As much as I enjoy most sports (but rarely golf), I also enjoy most music, apart from the crooners, so Bing Crosby is probably appropriate:
Death on live TV
I usually watch cycling if it is available, and in this case it was the fifth stage of the Tour de Suisse. The finish line was at the bottom of a steep descent and they pedalled ferociously, which always causes something of a knot in my tummy.
The Swiss Gino Mäder and the Yank Magnus Sheffield miscalculated and rolled down the hill — a terrible accident. Sheffield was relatively unharmed but poor Mäder died in hospital on Friday morning.
At this point the flu had not subsbided at all and I was sad to boot. It was the second time I'd seen someone die on live TV.
The first was in 2007, when I relaxed with a bit of Spanish football after a work shift. Sevilla back Antonio Puerta suddenly collapsed and started convulsing: a fatal heart attack.
Lo and behold, the commentator complained that it was the most outrageous tackle he had ever seen in football. I suspect he was even more depressed afterwards than yours truly.
Everyone wins with the Ashes
On Friday, even before I heard the sad news about Mäder, I vaguely realised that the Ashes cricket series between England and Australia was due to start at Edgbaston. I don't know if it will be me or Test cricket that will die first, but the Ashes series is still bringing in the big bucks and arouses a lot of interest.
Just after tea, Joe Root hit a reverse scoop six against the formidable Scott Boland. When I started watching cricket, nobody would have dared to execute such shots. But with the ever-present T20 events, the sport in its original guise has undergone so much exciting renewal that it has been fatally wounded.

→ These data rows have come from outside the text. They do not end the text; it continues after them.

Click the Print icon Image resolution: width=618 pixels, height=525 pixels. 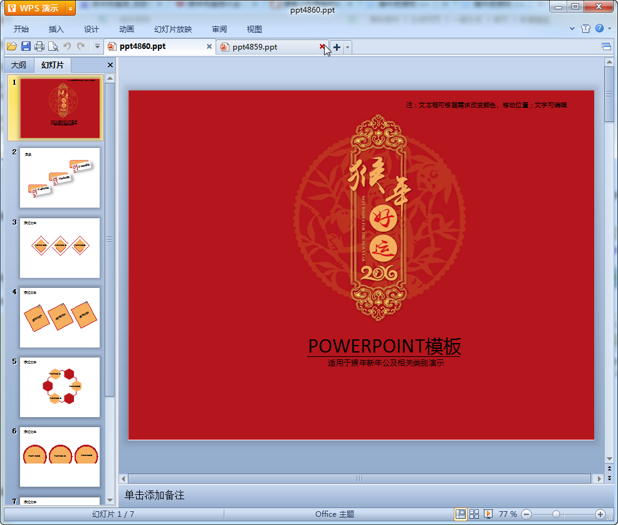pos(39,46)
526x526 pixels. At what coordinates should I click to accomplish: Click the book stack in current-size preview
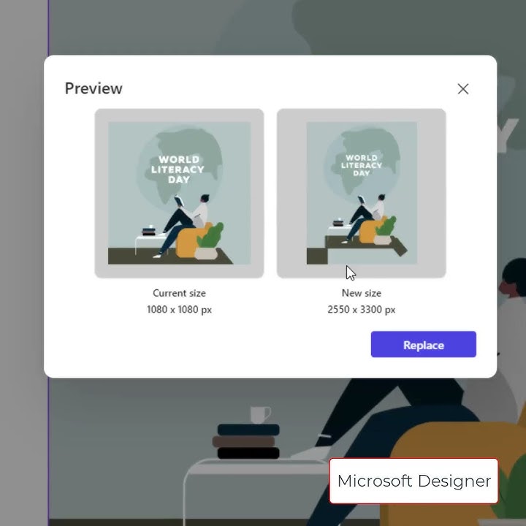[x=149, y=232]
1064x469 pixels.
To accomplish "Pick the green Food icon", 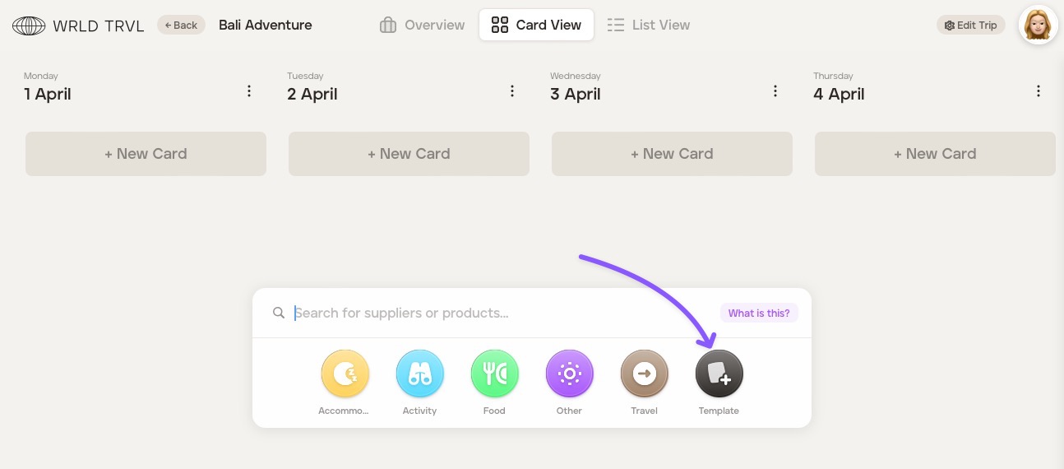I will [x=494, y=374].
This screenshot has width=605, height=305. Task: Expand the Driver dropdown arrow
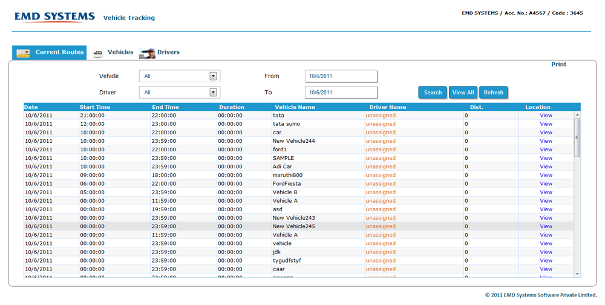[213, 93]
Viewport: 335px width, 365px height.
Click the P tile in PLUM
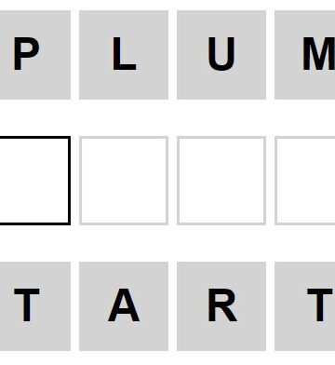35,55
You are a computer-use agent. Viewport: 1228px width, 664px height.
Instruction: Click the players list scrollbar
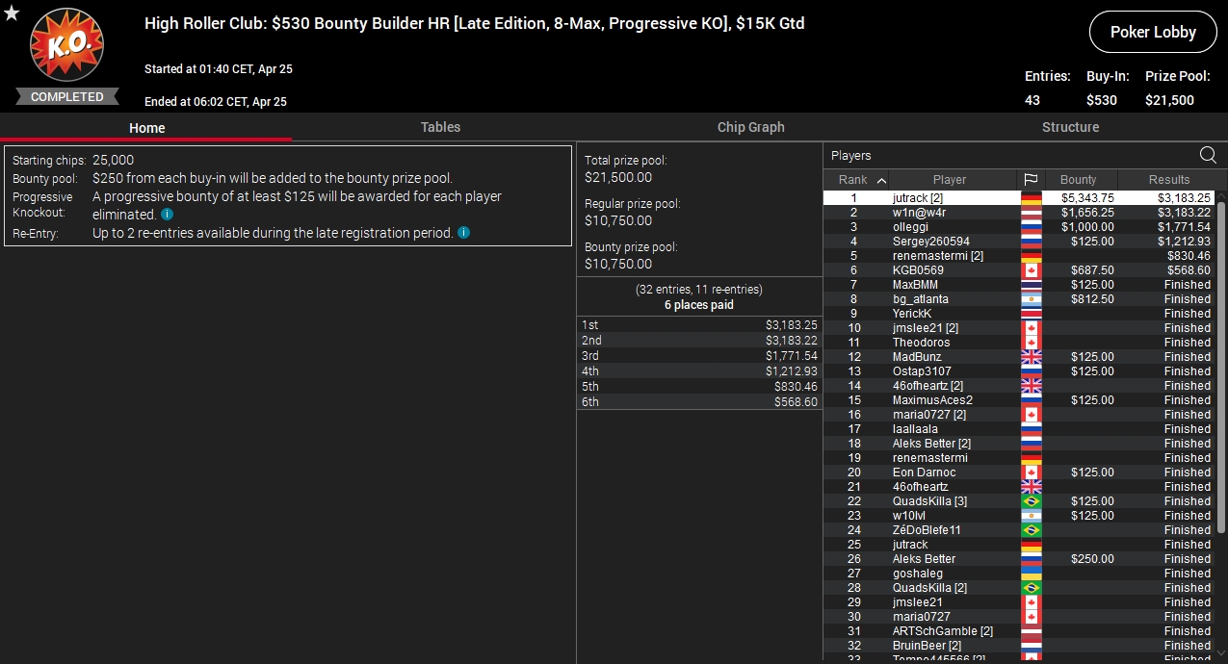point(1222,366)
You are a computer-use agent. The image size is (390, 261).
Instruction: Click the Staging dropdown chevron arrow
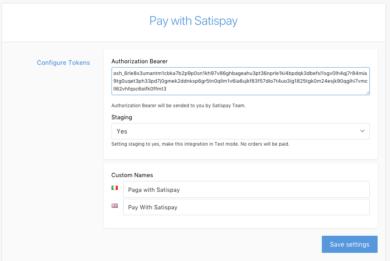[363, 131]
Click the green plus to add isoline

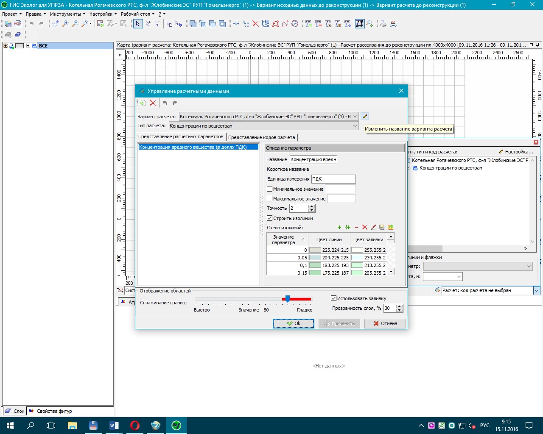(339, 228)
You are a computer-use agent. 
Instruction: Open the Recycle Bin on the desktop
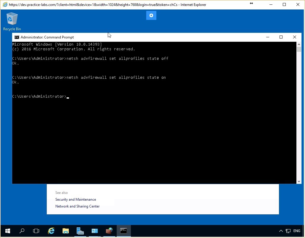pyautogui.click(x=12, y=18)
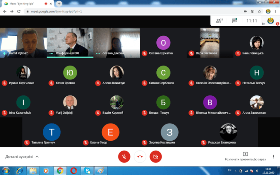
Task: Open the meeting chat icon
Action: click(234, 21)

The Ashes is guaranteed fun. Someone you don't like is going to win and someone you don't like is going to lose. The loser's snot and tears provide more fun schadenfreude than the irritation caused by the winner's hubris. Everyone is a winner.
Missing the Cheetahs’ jol…
By Saturday, I realised I'd been useless to man and beast for seven days. And I still didn't feel much better.
The Cheetahs, everyone's second favourite team, ensured that tomorrow's Currie Cup final will take place in Bloemfontein. I was slightly jealous, because finals weekend in Bloem is a very underrated jol.
Darts is about the most joyous sport to watch when your head hurts too much to figure out tactics. And the contestants all look like nice guys or assholes, so it's pretty easy to pick a side.
And South Africa were in the World Cup quarter-finals in Frankfurt! But unfortunately that's also how far they progressed.
…and missing Bafana’s best
Late on Saturday night I started to feel a little bit better, but goodness knows why, I didn't even watch. After all, few people watch Bafana Bafana from a sickbed in case it causes a trip to the hospital.
And then they did nothing less than beat a (slightly weakened) Morocco 2-1. I had to rely on the rebroadcast. It was good enough to start allowing myself some optimism once again.
I hope to be healthier when they tear my optimism to pieces soon by losing once more.
A tune from the days when Bafana Bafana still often made it in the big leagues; one of our best kwaito groups and one of our best soccer players:
PS: If you haven't yet had this year's flu, I recommend an immediate vaccination.